Materials provided START
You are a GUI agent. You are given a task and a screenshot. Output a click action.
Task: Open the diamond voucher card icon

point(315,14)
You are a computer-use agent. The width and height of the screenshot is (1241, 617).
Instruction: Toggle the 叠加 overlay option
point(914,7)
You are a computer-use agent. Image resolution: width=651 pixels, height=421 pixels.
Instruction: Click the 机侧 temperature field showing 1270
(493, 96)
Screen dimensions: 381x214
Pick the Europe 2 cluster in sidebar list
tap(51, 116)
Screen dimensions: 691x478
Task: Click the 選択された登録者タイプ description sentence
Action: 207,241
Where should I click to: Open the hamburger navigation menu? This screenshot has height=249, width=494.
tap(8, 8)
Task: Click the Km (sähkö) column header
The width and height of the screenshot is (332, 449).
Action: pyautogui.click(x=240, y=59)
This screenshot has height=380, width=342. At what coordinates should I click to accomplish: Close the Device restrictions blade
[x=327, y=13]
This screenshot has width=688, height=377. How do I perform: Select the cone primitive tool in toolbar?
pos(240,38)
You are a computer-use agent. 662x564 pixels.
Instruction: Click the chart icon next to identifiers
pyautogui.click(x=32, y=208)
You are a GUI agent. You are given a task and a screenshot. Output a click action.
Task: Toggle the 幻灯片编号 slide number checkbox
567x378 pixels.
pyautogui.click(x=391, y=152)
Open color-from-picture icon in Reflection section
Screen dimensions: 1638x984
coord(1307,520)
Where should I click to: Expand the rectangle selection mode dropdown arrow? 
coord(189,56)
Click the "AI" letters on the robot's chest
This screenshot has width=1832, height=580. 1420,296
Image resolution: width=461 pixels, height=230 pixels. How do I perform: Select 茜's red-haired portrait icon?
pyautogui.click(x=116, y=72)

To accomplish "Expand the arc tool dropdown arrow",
Materials provided END
▸ **Task to carry out**:
Show each line of the material where the word "agent" occurs.

▸ **Answer**:
You are a GUI agent. You are given a task and a screenshot. Output a click action.
You are a computer-use agent. The width and height of the screenshot is (1241, 617).
You are a computer-use agent. Image resolution: width=651 pixels, height=421 pixels.
You are a computer-use agent. 662x564 pixels.
You are a GUI agent. You are given a task and a screenshot. Output a click action.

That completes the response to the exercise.